## Excerpt to read
# # #

To Free or Not To Free Downloads

January 13, 2017     Empire    

or ‘Are free downloads the marketing tool of the future?’

Working for free or creating free downloads is a question designers, especially early in their career struggle with. Does it devalue our work? Is “exposure” worth the time and effort you put into creating something great for a client? Will that “future project” you talked about ever happen?

This is a question we all have to answer for ourselves. I work for free when I want too, Empire even provides some free downloads for the streaming community. The line is different for everyone, value arguments aside which are also subjective.

  • I might donate my time to a stream which does fundraising for a charity or cause I believe in.
  • I might donate an overlay, social revamp or twitter cover, etc. to support a friend who streams.
  • I might work for less than my normal rate if I felt the promotion I received in return would offset the cost of my time.
  • I might spend my spare time creating something I think is cool for the community and offering it in our free downloads section as a promotional tool.
  • I might donate my time, work, or expertise in any situation not listed here but feels right to me, for whatever reason.

I’ve done most of those things within the last year, and I’m comfortable with the level of my free work. I’ve also turned down invitations because, frankly, it’s my choice as it is yours.

Does FREE mean Bad?

Lets be fair, there’s a lot of terrible creative out there. Bad overlays, home brew graphics your 12 year old cousin did, template reselling, etc. Sometimes even a well intentioned someone who read a few tutorials and has no training, experience or concept of light, shade, shadow, color theory or composition billing themselves as gods gift to graphic design.

# # #

## Data section
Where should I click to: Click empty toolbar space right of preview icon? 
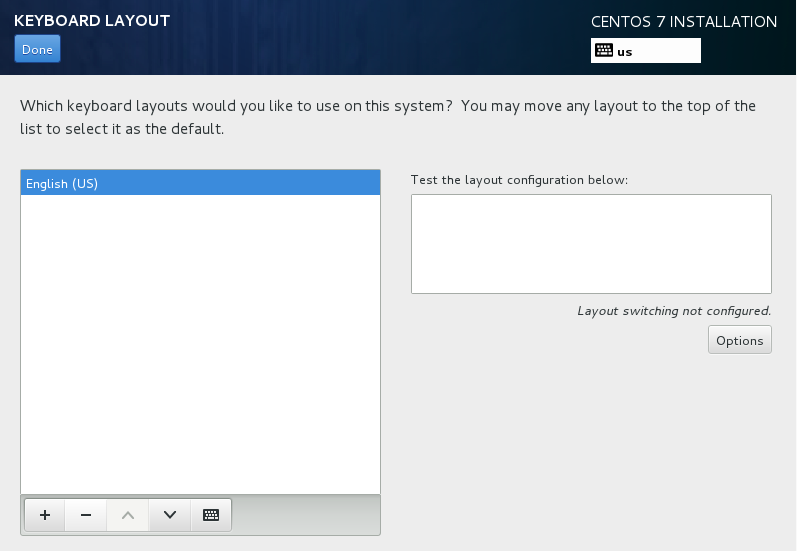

# # #

## Written task A
Copy the free downloads article word for word, covering everything from "Working for free" down to "friend who streams.".
## Written task B
Pick up the article on free design work and downloads after its last sentence and keep writing it.

## Exercise output A
Working for free or creating free downloads is a question designers, especially early in their career struggle with. Does it devalue our work? Is “exposure” worth the time and effort you put into creating something great for a client? Will that “future project” you talked about ever happen?

This is a question we all have to answer for ourselves. I work for free when I want too, Empire even provides some free downloads for the streaming community. The line is different for everyone, value arguments aside which are also subjective.

  • I might donate my time to a stream which does fundraising for a charity or cause I believe in.
  • I might donate an overlay, social revamp or twitter cover, etc. to support a friend who streams.

## Exercise output B
None of those things fly at Empire. I’m very careful to uphold our standards of quality and our prices reflect that. I always try to be fair and keep a balanced perspective. Sure there are really amazing content creators out there who do a lot to support the community with free content and assets, but in my experience those are few and far between.

But enough about that.

Why is free or not free even a conversation within the design community? Why are free downloads a bad thing? Some say providing work without payment brings down the entire industry because free work hurts designers trying to make a living. Design for free is not professional. Giving away work in exchange for exposure is a fool’s choice because that exposure very rarely translates to dollar signs.

All that is true, for the most part, but the important word is choice. There are a lot of ways to fail. Producing a shoddy product. Flooding the market with the same old, same old which we touched on before. Putting off your buyers with aggressive sales pitches. Faking awards or sponsorships. Maybe working for free belongs in this paragraph, but again, it’s a choice.

As for for free or not to free, it’s a free country. Do what makes you feel comfortable, what you can afford, and justify that decision however you like. But if you want quality, do yourself a favor and hire a professional.

I spend more time some mornings muting all the retweets of ‘#FREECHEAPGFX #RTRT #OMG @WeRetweetGarbage’ on twitter than I care to admit. We’ve all certainly seen the same templates resold for a dollar 20 times this week by different ‘artists’. Don’t get sold (or not) a lemon. Find someone you trust to make something amazing that’s perfect for you.

Here at Empire, that’s what we do.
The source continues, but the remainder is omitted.